El 15 de febrero el teólogo Raimundo Spiazzi O.P. escribe sobre “Santo Tomás y los concilios ecuménicos”. El 6/7 de abril Carlo Boyer S.J., especialista en cuestiones ecuménicas precisa los “Significados diversos de la palabra ecuménico”. Y el 29 de abril se publica la exhortación radiada del Papa, con motivo del mes de mayo, pidiendo a los fieles oraciones por el éxito del Concilio, pero los titulares sólo dicen que el Papa “convoca especiales súplicas en el inminente mes de mayo”. En adelante llano tienen más remedio que hacerse eco de las noticias referentes al gran acontecimiento.
Alguien de muy arriba debió decir a la redacción del Osservatore que no hablaran del Concilio, porque aquello era una locura que por fuerza habría que parar. A pesar de la “soledad institucional” de que hablaba Lercaro, el Papa siguió impulsando los preparativos y manteniendo vivo con sus alocuciones el clima de entusiasmo popular por el Concilio.

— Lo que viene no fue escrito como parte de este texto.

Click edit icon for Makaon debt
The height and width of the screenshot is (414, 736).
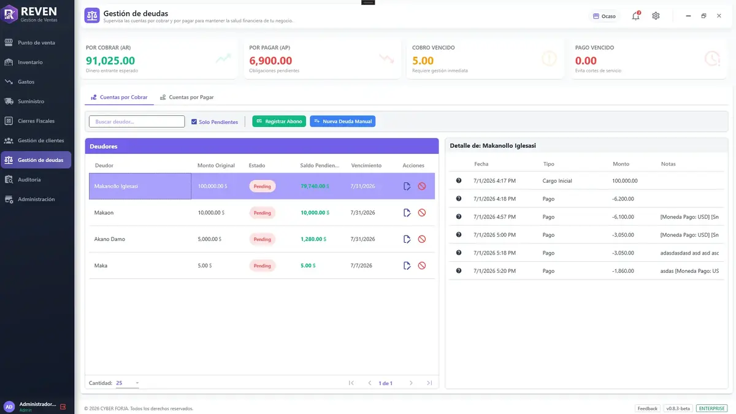click(x=407, y=213)
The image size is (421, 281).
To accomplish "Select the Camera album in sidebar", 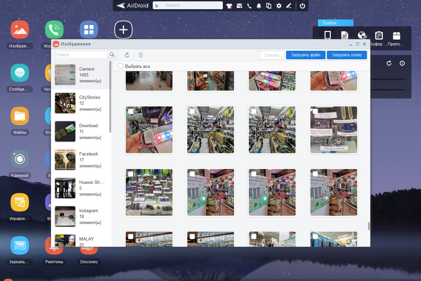I will [81, 75].

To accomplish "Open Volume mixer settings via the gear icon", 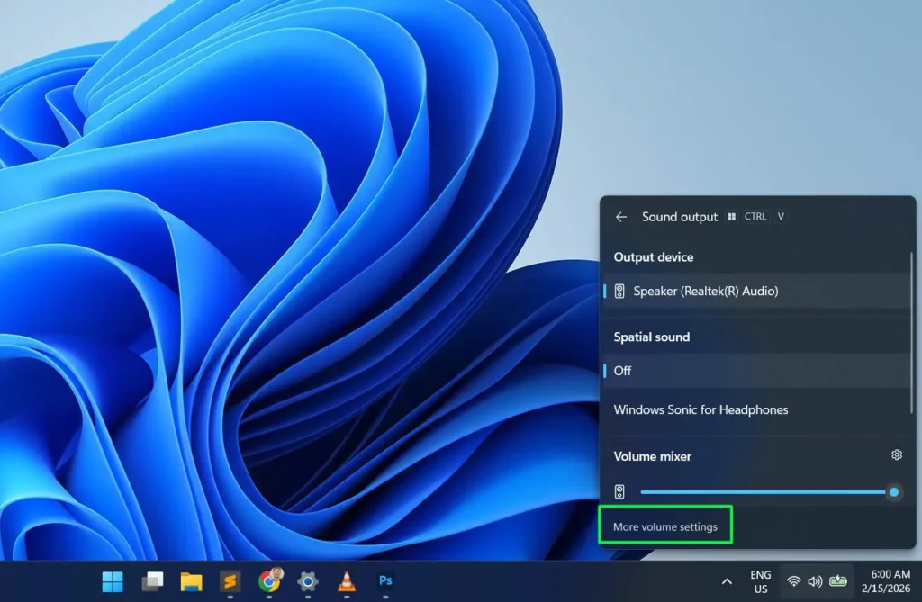I will point(896,456).
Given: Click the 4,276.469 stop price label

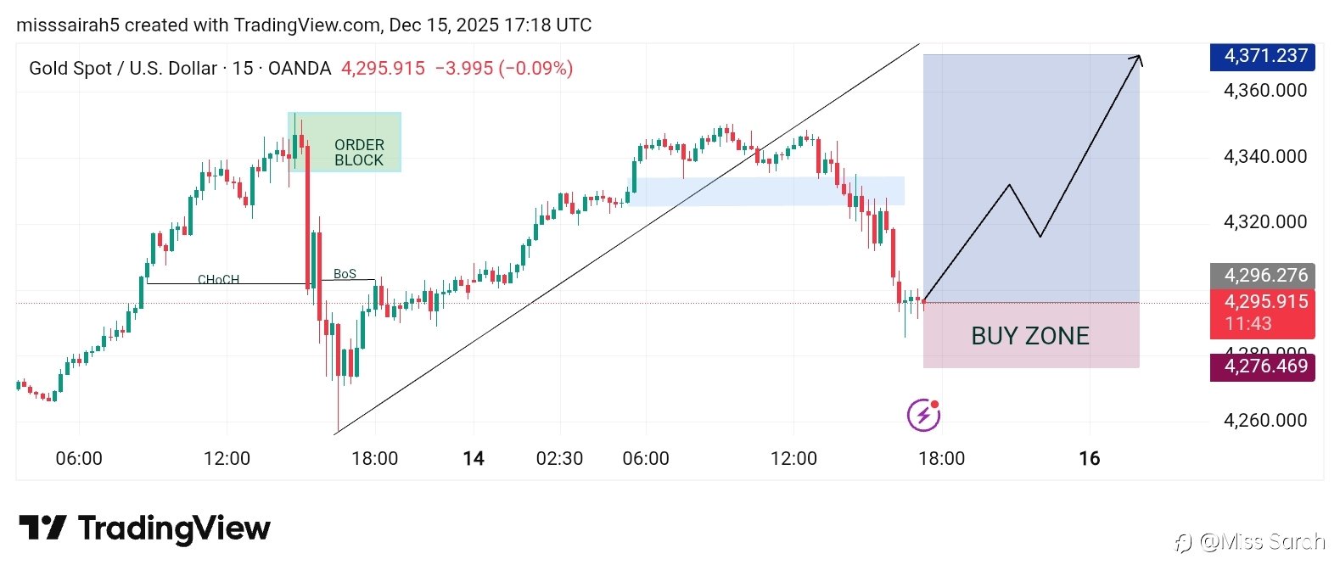Looking at the screenshot, I should [1262, 366].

Cuando éste se inauguró, el 11 de octubre de 1962, la gran mayoría del episcopado mundial estaba muy lejos de compartir el proyecto de aggiornamento de Juan XXIII. El Papa había consultado a todos los obispos sobre qué temas debería tratar el Concilio, y las respuestas habían sido decepcionantes. Casi todos los obispos españoles se limitaban a pedir la condena solemne del comunismo y la intensificación de la devoción a la Virgen.
Es muy significativo que al principio de las sesiones conciliares los cronistas o periodistas llamaban “mayoría” a los obispos conservadores, y “minoría” a los renovadores, pero en muy poco tiempo, semanas, por no decir días, se invirtió espontáneamente la terminología, y en adelante se habló de la mayoría renovadora o conciliar y la minoría conservadora o anticonciliar.
Fue decisiva para la inversión la persona de Juan XXIII, que a pesar de respetar totalmente la libertad de los padres conciliares (Pablo VI sería más “intervencionista”) con sus alocuciones optimistas alentó el espíritu de aggiornamento. Su memoria e intercesión lo siguen manteniendo vivo en la Iglesia, contra la actual marea involucionista. Es su grande y permanente milagro, para mí más sonado que curar un cáncer.